Dark current reduction strategies using edge-on aligned donor polymers for high detectivity and responsivity organic photodetectors

Abstract

We synthesized the conjugated polymers PT2OBT, PVT2OBT, and PFBT2OBT for use in organic photodetecting devices. An octyloxy benzothiadiazole (OBT) moiety was used as a weak electron-accepting building block in the polymer system to cause the dominant absorption in the green-light region via weakening the intramolecular charge transfer (ICT) interactions between adjacent electron-donating moieties.
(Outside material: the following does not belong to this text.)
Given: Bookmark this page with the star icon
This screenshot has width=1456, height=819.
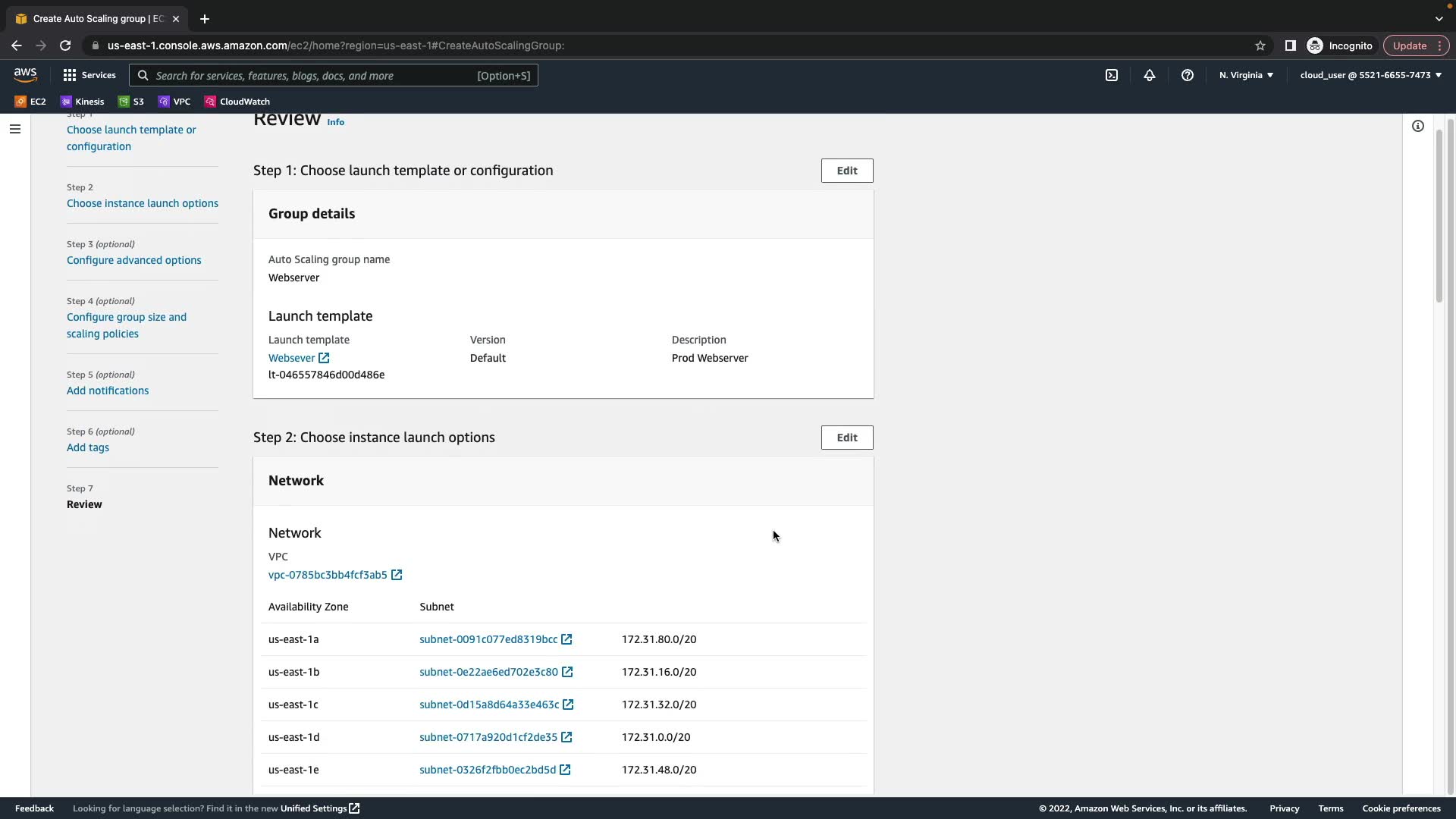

In particular, indirect X-ray detection using a scintillator requires a low leakage current; thus, we focused on designing a molecular structure that can enhance the detectivity. The difluorobenzene-incorporated PFBT2OBT polymer showed a strong edge-on orientation both in the pristine film and in the blend film; however, PT2OBT and PVT2OBT have no preferred molecular orientation in the blend film. In the edge-on structure, the alkyl side chains of PFBT2OBT align on the surface of the electrode, forming an insulating layer, which decreases the tunneling leakage current, whereas in the latter cases, the interface between the semiconducting polymer backbone and PC₇₀BM can come into contact with the electrode, forming a pathway for the leakage current. Consequently, the PFBT2OBT:PC₇₀BM devices showed promising detectivities of over 10¹³ Jones over a wide range of reverse biases of up to −2 V, resulting from their low dark current density of less than 2.3 × 10⁻⁹ A cm⁻².